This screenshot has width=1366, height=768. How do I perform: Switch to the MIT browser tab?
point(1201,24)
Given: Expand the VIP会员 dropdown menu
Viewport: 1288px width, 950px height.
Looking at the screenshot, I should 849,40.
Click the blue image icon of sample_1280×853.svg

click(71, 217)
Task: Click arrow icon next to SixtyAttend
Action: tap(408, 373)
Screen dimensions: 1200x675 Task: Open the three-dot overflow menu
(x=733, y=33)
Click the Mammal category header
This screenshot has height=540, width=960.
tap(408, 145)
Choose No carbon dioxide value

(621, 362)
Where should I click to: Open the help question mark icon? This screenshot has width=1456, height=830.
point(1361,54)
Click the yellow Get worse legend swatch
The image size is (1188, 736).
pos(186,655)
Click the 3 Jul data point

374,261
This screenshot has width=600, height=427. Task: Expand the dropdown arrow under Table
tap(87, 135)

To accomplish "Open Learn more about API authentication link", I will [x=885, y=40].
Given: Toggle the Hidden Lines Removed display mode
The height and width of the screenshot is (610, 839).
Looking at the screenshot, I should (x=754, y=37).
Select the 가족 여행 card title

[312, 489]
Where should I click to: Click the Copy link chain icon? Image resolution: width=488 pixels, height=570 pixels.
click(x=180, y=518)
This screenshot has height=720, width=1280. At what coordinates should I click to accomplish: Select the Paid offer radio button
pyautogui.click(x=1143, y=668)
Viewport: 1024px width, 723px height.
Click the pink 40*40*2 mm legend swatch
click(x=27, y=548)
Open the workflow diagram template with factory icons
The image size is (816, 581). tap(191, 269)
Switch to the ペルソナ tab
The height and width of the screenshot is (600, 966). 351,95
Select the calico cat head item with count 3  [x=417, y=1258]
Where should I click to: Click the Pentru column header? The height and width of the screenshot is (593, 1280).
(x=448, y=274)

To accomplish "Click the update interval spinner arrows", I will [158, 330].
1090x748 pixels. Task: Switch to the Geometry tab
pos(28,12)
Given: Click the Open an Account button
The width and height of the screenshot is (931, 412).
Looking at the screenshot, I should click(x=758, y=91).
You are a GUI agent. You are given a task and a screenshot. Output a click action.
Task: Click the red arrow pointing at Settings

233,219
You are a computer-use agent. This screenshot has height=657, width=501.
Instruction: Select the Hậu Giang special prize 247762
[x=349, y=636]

======

» Problem details
The answer must restate all of the entries exactly.

» Your solution
This screenshot has width=1366, height=768. How do I perform: Switch to the MIT browser tab?
point(1201,24)
Given: Expand the VIP会员 dropdown menu
Viewport: 1288px width, 950px height.
Looking at the screenshot, I should 849,40.
Click the blue image icon of sample_1280×853.svg

click(71, 217)
Task: Click arrow icon next to SixtyAttend
Action: tap(408, 373)
Screen dimensions: 1200x675 Task: Open the three-dot overflow menu
(x=733, y=33)
Click the Mammal category header
This screenshot has height=540, width=960.
tap(408, 145)
Choose No carbon dioxide value

(621, 362)
Where should I click to: Open the help question mark icon? This screenshot has width=1456, height=830.
point(1361,54)
Click the yellow Get worse legend swatch
The image size is (1188, 736).
pos(186,655)
Click the 3 Jul data point

374,261
This screenshot has width=600, height=427. Task: Expand the dropdown arrow under Table
tap(87, 135)

To accomplish "Open Learn more about API authentication link", I will [x=885, y=40].
Given: Toggle the Hidden Lines Removed display mode
The height and width of the screenshot is (610, 839).
Looking at the screenshot, I should (x=754, y=37).
Select the 가족 여행 card title

[312, 489]
Where should I click to: Click the Copy link chain icon? Image resolution: width=488 pixels, height=570 pixels.
click(x=180, y=518)
This screenshot has height=720, width=1280. At what coordinates should I click to accomplish: Select the Paid offer radio button
pyautogui.click(x=1143, y=668)
Viewport: 1024px width, 723px height.
Click the pink 40*40*2 mm legend swatch
click(x=27, y=548)
Open the workflow diagram template with factory icons
The image size is (816, 581). tap(191, 269)
Switch to the ペルソナ tab
The height and width of the screenshot is (600, 966). 351,95
Select the calico cat head item with count 3  [x=417, y=1258]
Where should I click to: Click the Pentru column header? The height and width of the screenshot is (593, 1280).
(x=448, y=274)

To accomplish "Click the update interval spinner arrows", I will [158, 330].
1090x748 pixels. Task: Switch to the Geometry tab
pos(28,12)
Given: Click the Open an Account button
The width and height of the screenshot is (931, 412).
Looking at the screenshot, I should click(x=758, y=91).
You are a GUI agent. You are given a task and a screenshot. Output a click action.
Task: Click the red arrow pointing at Settings

233,219
You are a computer-use agent. This screenshot has height=657, width=501.
Instruction: Select the Hậu Giang special prize 247762
[x=349, y=636]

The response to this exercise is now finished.